**YOUR TASK:** Render the items from their start through the line containing "tap(932, 189)" as a JSON list of strings, one string per line, omitting blank lines. Include nothing after that line.

Records pointing to text and elements:
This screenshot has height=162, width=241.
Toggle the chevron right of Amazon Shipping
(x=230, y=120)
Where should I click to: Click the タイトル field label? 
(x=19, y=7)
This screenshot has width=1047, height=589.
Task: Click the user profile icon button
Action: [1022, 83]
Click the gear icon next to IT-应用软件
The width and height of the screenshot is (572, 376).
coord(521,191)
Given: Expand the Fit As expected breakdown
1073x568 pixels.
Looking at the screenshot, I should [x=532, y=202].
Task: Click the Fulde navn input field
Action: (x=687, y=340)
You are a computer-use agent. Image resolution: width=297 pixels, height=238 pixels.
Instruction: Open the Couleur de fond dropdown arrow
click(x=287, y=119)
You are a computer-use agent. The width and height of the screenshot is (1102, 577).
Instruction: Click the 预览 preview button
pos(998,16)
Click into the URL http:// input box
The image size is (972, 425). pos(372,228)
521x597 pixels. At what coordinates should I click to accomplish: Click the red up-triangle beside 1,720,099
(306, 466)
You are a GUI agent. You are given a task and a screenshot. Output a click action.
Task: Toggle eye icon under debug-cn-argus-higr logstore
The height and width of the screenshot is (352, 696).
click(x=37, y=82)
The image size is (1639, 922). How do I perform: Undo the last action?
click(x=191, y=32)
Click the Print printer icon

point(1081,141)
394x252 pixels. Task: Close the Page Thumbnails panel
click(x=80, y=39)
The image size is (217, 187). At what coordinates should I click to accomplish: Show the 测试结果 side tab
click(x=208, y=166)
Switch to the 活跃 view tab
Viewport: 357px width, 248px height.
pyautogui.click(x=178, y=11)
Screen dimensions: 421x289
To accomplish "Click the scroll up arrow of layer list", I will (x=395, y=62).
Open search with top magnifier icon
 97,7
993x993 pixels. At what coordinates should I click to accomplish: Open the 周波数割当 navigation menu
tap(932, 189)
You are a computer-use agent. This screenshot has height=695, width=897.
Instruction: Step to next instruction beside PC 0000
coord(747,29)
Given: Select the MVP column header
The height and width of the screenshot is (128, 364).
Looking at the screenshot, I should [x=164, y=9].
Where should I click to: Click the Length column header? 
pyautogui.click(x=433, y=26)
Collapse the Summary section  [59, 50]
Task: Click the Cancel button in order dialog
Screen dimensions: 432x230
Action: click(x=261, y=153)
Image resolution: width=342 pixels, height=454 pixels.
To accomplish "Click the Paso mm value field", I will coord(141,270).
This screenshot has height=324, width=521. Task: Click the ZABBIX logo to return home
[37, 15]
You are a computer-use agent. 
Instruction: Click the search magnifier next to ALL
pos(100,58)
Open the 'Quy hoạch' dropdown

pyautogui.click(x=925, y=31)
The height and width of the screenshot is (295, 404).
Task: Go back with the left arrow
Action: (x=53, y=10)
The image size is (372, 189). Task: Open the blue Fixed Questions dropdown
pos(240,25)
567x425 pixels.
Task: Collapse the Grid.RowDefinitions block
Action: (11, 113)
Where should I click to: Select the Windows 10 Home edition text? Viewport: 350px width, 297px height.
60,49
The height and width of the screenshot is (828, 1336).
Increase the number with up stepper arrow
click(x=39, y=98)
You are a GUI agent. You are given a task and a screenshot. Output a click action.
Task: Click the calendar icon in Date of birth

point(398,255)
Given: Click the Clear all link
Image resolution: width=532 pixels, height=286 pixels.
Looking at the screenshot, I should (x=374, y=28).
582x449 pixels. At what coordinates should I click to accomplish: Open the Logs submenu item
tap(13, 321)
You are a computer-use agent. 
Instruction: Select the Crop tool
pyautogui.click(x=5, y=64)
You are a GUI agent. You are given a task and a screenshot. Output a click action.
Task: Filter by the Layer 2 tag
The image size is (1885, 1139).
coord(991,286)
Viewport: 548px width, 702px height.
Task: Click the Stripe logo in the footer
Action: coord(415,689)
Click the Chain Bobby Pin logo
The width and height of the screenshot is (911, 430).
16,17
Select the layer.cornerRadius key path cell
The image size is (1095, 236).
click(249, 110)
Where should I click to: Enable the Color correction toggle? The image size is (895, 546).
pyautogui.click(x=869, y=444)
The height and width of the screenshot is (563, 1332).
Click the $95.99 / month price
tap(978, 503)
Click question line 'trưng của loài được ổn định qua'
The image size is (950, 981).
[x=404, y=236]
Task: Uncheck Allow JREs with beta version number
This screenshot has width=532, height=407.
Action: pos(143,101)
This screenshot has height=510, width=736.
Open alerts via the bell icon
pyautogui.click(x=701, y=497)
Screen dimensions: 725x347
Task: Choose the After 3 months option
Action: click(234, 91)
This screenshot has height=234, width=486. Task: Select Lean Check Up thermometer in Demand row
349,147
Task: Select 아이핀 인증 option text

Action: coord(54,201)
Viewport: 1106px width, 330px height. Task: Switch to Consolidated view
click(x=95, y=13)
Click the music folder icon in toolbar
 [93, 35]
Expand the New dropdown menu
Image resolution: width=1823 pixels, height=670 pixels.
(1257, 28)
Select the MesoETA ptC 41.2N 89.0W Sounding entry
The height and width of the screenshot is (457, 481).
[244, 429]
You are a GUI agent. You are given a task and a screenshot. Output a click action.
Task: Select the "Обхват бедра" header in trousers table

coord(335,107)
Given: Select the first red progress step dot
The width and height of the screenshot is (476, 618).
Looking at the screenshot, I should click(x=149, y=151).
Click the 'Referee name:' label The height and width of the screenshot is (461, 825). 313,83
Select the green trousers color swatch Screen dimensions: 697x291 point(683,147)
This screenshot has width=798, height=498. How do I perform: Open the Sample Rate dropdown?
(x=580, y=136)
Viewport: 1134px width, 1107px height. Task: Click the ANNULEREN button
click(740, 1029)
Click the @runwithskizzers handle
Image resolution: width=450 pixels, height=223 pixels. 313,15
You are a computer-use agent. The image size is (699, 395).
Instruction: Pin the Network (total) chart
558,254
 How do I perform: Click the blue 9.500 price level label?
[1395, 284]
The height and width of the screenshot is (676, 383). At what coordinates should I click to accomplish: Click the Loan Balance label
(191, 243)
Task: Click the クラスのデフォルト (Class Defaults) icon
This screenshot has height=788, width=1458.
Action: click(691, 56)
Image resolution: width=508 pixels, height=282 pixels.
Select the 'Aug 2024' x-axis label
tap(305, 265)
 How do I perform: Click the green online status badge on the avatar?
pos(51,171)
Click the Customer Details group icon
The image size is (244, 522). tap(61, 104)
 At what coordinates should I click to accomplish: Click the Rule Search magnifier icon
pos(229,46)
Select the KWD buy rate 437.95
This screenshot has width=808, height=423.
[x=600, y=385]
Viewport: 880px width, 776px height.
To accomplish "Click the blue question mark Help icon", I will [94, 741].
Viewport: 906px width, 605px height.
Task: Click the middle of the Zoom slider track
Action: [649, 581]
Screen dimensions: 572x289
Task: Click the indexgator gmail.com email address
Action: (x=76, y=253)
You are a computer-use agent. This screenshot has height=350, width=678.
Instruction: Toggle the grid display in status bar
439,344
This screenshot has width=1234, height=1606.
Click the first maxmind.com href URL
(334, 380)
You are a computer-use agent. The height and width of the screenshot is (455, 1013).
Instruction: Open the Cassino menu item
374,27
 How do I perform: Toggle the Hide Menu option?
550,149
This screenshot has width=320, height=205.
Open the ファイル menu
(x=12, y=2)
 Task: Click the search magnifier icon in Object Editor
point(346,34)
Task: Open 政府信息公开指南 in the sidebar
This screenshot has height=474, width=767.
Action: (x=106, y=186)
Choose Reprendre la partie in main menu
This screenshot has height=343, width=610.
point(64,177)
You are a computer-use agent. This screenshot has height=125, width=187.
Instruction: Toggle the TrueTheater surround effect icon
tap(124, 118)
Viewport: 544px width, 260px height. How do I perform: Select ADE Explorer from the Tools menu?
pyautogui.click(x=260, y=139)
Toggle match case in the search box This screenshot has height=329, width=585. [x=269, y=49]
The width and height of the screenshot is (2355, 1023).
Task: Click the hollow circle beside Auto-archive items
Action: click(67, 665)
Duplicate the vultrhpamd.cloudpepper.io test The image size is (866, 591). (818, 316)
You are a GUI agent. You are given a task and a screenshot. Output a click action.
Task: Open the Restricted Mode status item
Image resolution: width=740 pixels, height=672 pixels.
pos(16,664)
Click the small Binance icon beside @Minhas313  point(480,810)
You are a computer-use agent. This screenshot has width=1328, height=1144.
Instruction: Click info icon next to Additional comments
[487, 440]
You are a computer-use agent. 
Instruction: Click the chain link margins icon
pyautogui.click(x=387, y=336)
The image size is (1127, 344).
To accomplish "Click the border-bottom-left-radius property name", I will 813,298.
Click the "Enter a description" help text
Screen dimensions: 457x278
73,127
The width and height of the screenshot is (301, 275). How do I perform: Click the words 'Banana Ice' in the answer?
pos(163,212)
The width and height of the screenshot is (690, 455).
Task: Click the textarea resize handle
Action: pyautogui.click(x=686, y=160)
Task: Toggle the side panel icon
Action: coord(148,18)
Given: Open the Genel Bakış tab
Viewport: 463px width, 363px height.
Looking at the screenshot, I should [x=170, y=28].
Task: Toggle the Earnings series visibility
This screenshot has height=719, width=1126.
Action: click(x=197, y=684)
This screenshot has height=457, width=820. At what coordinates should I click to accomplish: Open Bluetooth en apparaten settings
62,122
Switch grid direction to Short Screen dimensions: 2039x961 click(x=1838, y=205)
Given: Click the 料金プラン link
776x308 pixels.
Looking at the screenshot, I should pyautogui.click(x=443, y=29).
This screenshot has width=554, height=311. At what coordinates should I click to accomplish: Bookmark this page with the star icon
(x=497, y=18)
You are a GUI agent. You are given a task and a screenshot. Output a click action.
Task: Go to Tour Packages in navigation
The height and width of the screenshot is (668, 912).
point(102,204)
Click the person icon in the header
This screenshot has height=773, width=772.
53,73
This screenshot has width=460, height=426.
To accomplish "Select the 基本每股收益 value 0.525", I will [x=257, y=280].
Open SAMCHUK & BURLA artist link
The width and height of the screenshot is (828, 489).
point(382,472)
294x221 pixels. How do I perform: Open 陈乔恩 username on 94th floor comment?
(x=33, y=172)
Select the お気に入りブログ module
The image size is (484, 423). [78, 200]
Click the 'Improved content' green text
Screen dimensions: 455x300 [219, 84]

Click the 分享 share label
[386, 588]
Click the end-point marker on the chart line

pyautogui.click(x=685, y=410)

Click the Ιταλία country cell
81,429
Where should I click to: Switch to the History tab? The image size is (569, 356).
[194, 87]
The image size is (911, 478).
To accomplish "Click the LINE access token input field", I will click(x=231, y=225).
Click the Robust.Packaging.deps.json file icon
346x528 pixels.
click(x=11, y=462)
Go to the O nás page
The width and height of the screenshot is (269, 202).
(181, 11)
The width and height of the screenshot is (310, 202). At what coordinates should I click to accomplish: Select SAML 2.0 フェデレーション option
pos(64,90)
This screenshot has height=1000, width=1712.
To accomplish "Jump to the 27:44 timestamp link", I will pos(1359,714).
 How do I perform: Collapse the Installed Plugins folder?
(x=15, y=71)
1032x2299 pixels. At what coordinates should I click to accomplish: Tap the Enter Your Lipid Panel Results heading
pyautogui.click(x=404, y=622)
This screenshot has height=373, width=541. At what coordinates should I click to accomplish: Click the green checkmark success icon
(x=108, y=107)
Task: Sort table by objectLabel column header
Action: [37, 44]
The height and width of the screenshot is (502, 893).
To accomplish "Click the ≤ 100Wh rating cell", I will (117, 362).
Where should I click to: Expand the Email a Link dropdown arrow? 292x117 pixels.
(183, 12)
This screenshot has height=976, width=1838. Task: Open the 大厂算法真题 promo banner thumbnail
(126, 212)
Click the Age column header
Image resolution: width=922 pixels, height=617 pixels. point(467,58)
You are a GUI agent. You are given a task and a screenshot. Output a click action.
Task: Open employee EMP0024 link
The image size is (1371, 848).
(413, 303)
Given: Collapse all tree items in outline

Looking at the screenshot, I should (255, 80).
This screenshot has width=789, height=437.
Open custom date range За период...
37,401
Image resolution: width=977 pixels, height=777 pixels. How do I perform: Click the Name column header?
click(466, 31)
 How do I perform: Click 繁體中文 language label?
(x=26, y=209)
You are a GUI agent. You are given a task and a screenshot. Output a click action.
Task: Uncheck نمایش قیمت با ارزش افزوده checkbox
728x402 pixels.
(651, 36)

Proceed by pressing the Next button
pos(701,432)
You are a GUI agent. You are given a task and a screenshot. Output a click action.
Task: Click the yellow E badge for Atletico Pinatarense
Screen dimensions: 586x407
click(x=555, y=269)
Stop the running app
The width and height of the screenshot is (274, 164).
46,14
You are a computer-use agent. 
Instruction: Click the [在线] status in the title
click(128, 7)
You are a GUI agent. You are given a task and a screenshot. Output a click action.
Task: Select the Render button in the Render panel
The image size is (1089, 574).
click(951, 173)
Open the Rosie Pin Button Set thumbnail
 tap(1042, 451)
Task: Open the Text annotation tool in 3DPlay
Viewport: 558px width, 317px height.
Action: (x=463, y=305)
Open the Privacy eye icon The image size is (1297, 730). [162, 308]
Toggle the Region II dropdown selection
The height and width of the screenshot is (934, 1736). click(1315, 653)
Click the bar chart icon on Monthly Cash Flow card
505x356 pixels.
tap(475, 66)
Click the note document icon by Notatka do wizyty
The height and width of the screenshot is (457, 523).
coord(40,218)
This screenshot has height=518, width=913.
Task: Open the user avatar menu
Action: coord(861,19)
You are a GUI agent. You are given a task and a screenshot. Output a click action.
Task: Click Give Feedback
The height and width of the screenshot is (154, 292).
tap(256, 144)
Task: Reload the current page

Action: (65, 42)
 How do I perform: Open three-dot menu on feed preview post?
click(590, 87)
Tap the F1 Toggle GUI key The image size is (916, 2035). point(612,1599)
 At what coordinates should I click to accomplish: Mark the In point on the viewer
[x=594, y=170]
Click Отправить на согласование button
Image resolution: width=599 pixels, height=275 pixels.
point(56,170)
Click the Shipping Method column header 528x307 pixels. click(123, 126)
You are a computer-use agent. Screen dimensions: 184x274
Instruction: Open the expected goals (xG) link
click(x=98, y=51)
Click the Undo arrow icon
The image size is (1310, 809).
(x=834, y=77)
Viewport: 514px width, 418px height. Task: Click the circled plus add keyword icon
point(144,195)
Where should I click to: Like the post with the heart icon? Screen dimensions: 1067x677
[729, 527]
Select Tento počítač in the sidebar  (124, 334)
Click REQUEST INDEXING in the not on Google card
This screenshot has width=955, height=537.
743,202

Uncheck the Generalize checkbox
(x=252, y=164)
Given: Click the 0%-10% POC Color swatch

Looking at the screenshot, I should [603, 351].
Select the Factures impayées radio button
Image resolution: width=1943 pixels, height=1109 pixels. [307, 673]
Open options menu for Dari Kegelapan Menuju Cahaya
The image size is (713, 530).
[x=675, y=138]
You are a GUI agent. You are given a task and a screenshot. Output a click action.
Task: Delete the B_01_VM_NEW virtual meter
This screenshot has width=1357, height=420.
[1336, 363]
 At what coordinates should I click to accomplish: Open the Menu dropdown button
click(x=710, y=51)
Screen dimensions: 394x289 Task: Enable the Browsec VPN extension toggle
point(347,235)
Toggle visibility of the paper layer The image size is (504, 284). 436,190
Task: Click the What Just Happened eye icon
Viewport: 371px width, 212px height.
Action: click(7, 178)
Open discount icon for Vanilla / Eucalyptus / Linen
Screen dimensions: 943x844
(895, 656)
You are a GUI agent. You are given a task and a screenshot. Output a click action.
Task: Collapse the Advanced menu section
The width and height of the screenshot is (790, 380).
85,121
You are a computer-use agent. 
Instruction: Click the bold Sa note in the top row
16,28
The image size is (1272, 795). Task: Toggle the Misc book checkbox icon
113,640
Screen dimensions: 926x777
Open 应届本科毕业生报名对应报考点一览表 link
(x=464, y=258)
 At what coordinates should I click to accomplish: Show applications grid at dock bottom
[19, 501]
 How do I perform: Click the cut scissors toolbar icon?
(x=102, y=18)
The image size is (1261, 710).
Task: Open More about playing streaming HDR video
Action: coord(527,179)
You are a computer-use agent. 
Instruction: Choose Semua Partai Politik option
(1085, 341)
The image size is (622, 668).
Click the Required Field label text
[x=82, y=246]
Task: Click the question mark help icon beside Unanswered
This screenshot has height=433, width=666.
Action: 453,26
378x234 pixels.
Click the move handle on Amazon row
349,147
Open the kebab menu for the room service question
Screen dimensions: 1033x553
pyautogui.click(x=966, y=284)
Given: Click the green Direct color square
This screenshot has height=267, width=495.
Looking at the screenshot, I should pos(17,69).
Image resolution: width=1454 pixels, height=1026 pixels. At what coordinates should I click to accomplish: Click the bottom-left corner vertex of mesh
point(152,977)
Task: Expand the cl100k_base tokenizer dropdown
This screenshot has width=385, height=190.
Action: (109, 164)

**REPLY:**
[
  "This screenshot has height=162, width=241.",
  "Toggle the chevron right of Amazon Shipping",
  "(x=230, y=120)",
  "Where should I click to: Click the タイトル field label? ",
  "(x=19, y=7)",
  "This screenshot has width=1047, height=589.",
  "Task: Click the user profile icon button",
  "Action: [1022, 83]",
  "Click the gear icon next to IT-应用软件",
  "The width and height of the screenshot is (572, 376).",
  "coord(521,191)",
  "Given: Expand the Fit As expected breakdown",
  "1073x568 pixels.",
  "Looking at the screenshot, I should [x=532, y=202].",
  "Task: Click the Fulde navn input field",
  "Action: (x=687, y=340)",
  "You are a computer-use agent. Image resolution: width=297 pixels, height=238 pixels.",
  "Instruction: Open the Couleur de fond dropdown arrow",
  "click(x=287, y=119)",
  "You are a computer-use agent. The width and height of the screenshot is (1102, 577).",
  "Instruction: Click the 预览 preview button",
  "pos(998,16)",
  "Click into the URL http:// input box",
  "The image size is (972, 425). pos(372,228)",
  "521x597 pixels. At what coordinates should I click to accomplish: Click the red up-triangle beside 1,720,099",
  "(306, 466)",
  "You are a GUI agent. You are given a task and a screenshot. Output a click action.",
  "Task: Toggle eye icon under debug-cn-argus-higr logstore",
  "The height and width of the screenshot is (352, 696).",
  "click(x=37, y=82)",
  "The image size is (1639, 922). How do I perform: Undo the last action?",
  "click(x=191, y=32)",
  "Click the Print printer icon",
  "point(1081,141)",
  "394x252 pixels. Task: Close the Page Thumbnails panel",
  "click(x=80, y=39)",
  "The image size is (217, 187). At what coordinates should I click to accomplish: Show the 测试结果 side tab",
  "click(x=208, y=166)",
  "Switch to the 活跃 view tab",
  "Viewport: 357px width, 248px height.",
  "pyautogui.click(x=178, y=11)",
  "Screen dimensions: 421x289",
  "To accomplish \"Click the scroll up arrow of layer list\", I will (x=395, y=62).",
  "Open search with top magnifier icon",
  " 97,7",
  "993x993 pixels. At what coordinates should I click to accomplish: Open the 周波数割当 navigation menu",
  "tap(932, 189)"
]